Central Limit Theorems for Randomly Modulated Sequences of Random Vectors with Resampling and Applications to Statistics
Open Access
Author:
Bagyan, Armine
Graduate Program:
Statistics
Degree:
Doctor of Philosophy
Document Type:
Dissertation
Date of Defense:
May 28, 2015
Committee Members:
Arkady Tempelman, Dissertation Advisor/Co-Advisor Bing Li, Dissertation Advisor/Co-Advisor Francesca Chiaromonte, Committee Member Alexei Novikov, Special Member
Keywords:
limit theorems random modulation ergodic stationary sequences sequences of vectors resampling
Abstract:
In many situations when sequences of random vectors are under consideration, it is of interest to study the asymptotic distribution of their (normalized) sums and to determine the conditions for the limit theorems, such as the Central Limit Theorem (CLT), to hold. In the simplest case when the variables are independent and identically distributed and have finite variance, the CLT is satisfied. Some CLT generalizations with weakened independence assumptions exist as well. For example, the CLT holds for stationary random sequences with strong mixing. However, in many situations when there is dependence, the CLT does not hold.

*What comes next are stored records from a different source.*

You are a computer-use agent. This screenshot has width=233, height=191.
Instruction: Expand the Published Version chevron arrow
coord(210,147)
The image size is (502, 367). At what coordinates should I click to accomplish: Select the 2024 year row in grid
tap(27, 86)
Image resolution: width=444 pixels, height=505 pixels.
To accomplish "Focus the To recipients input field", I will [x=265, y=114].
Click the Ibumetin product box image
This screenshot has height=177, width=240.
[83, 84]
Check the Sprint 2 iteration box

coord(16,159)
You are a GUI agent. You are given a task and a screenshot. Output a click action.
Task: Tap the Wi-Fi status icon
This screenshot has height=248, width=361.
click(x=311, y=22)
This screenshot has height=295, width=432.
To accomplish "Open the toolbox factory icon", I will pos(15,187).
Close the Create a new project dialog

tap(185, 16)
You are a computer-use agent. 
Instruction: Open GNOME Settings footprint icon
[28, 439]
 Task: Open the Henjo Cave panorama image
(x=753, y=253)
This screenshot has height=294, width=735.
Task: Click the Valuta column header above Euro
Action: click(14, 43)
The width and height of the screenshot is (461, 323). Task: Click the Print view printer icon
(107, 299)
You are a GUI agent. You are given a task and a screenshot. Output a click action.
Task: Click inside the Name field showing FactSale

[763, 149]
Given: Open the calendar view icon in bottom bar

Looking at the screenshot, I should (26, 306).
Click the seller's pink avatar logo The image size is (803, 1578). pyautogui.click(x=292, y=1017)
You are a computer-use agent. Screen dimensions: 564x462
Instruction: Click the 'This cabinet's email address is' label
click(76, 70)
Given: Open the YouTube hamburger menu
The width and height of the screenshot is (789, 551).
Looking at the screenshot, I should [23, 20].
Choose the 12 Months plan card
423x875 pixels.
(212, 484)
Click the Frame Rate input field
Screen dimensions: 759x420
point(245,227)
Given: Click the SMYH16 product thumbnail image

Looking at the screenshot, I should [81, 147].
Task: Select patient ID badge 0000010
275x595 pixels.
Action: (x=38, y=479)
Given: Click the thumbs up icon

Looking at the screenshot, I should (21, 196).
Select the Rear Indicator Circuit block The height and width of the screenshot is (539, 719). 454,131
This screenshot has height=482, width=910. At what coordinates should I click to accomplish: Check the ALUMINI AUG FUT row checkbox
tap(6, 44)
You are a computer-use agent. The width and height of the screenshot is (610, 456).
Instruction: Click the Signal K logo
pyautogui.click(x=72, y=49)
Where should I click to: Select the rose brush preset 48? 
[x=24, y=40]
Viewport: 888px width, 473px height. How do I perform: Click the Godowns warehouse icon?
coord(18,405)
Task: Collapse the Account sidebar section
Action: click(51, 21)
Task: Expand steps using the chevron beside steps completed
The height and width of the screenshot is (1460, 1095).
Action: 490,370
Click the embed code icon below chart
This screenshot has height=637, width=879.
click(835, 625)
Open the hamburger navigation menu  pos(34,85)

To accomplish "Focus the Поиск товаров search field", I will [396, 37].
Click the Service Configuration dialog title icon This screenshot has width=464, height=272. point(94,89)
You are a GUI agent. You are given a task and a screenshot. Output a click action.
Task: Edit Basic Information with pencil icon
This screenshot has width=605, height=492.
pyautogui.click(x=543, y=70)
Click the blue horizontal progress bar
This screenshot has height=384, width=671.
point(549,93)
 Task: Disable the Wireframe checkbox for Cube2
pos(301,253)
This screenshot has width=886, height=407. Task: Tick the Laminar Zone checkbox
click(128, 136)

%In particular when we consider stationary sequences of random variables.
This happens for stationary random sequences even with the weak mixing condition.
In our research we propose a method of random modulation of ergodic stationary random sequences that allows us to prove limit theorems for such sequences without any mixing conditions. These theorems present an opportunity to construct asymptotic confidence intervals for parameters, test parametric and non-parametric hypotheses with the significance level close to the required one and to calculate the approximate power of the test.
More general analogs of the CLT are proved and the speed of convergence is estimated for sequences of random vectors in spaces of non-decreasing dimensions.